Também me lembro de uma grande chapelada do grande Eusébio ao grande Damas em que este, já batido, se lança para trás e envia a bola para canto. O grande Eusébio deu a mão ao grande Damas, levantou-o do chão e cumprimentou-o, que coisa tão estranha.
Podia estar aqui a desfiar memórias destas sem fim.
Tudo isto a propósito de gostar de jogadores e jogadas.
Há jornalistas e jornaleiros. Gostava muito de ler e ouvir Rui Tovar, como agora gosto de ler e ouvir o seu filho.
Gosto muito de ler, no MF total, Luís Mateus. Não sei qual o clube dele, desconfio que seja o Sport Lisboa e Benfica (sim, esse clube de grandes adeptos, não os do "carnide", os barrascos).

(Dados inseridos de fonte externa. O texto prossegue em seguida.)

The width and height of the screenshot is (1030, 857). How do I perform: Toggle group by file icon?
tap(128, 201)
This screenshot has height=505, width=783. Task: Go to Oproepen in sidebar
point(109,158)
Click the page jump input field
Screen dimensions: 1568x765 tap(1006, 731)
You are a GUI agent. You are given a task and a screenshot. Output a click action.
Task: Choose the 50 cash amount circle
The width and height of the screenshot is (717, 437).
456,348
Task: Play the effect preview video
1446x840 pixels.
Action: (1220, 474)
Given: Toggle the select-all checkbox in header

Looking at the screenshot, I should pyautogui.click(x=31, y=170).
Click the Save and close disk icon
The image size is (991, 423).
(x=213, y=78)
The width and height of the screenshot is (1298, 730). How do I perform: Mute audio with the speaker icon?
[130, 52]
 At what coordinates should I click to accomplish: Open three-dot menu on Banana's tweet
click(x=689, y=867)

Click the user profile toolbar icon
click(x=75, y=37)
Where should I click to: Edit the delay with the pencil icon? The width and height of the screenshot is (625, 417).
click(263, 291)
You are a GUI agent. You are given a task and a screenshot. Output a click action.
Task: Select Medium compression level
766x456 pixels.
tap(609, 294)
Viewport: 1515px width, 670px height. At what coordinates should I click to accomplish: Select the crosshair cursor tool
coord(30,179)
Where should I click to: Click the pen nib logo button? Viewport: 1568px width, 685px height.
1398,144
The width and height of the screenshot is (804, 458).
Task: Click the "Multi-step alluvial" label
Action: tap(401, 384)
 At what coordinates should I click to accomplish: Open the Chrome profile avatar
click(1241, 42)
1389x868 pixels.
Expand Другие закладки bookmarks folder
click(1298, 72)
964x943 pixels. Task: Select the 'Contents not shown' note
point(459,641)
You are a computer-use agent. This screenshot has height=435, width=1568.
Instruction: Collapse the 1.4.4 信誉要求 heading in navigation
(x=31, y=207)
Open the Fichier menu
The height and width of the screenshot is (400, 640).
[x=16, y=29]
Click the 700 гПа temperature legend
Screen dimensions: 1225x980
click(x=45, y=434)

Mas li e recomendo que leia e, se puder, aqui publique, o artigo dele de hoje no MF Total. O espaço dele chama-se "Era capaz de viver na Bombonera", e o delicioso artigo sobre a memória do Futebol e de Futebolistas tem por nome "Bryan Ruiz (ou como não podem deixar que a História vos engane)".
Identifico-me totalmente com o artigo e os comentários dele.
Vale a pena ler. Como valia a pena ir a um estádi pra ver Futebol e Futebolistas como o Maradona, ou o Rui Costa, ou o Eusébio, ou o Damas.
Como vale a pena ir a um Estádio, só para ver o Bryan.
Um grande Abraço,desculpe o espaço que tomei,
Sempre seu amigo,
José Lopes
Amigo José Lopes, o meu sentido e reconhecido obrigado. O seu comentário é o paradigma absoluto daquilo que sempre entendi deverem ser os comentários: um complemento do texto em apreço, uma contribuição inestimável para o melhoramento da ideia do autor. Infelizmente sou obrigado a coexistir por aqui com o que de mais baixo a sociedade produz. Infelizmente, e digo-o com um aperto que talvez não saiba exprimir, esses "aguaceiros" surgem invariavelmente de adeptos "benfas", ainda que por vezes me sinta compensado com opiniões tão elevadas como a sua, vinda de muitos benfiquistas que mesmo virtualmente aprendi a ter como amigos! É o mundo que nos é oferecido e pouco ou nada haverá a fazer, senão proseguir o caminho que entendemos como melhor e mais digno!...
EliminarUm grande abraço de amizade, na certeza de que as suas palavras nunca pecarão por excesso.